## WHAT IS REQUIRED
Print out every line of the material exactly. Include no pictures.

## GIVEN DATA
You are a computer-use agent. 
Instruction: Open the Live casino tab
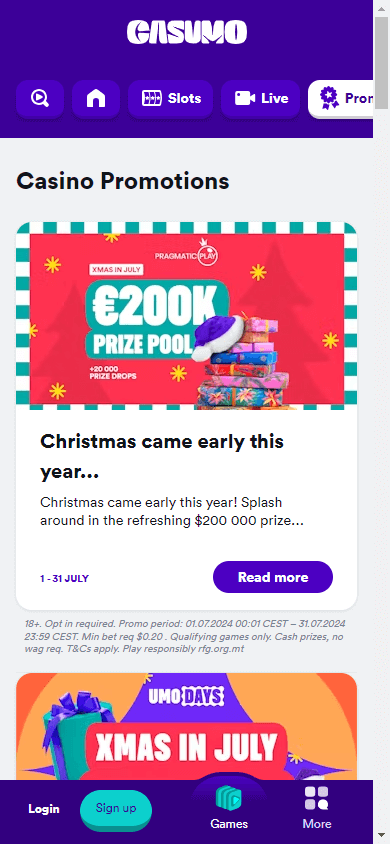pos(260,99)
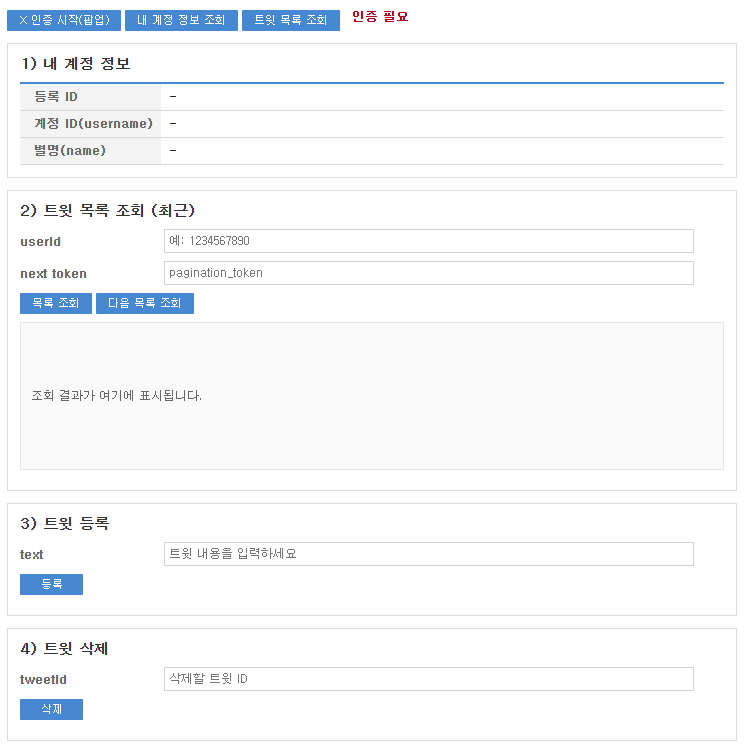749x744 pixels.
Task: Click the 등록 button to post tweet
Action: 51,584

## EXERCISE SOLUTION
You are a computer-use agent. 
Instruction: Open the Live casino tab
pos(260,99)
749x744 pixels.
Task: Click the 등록 button to post tweet
Action: 51,584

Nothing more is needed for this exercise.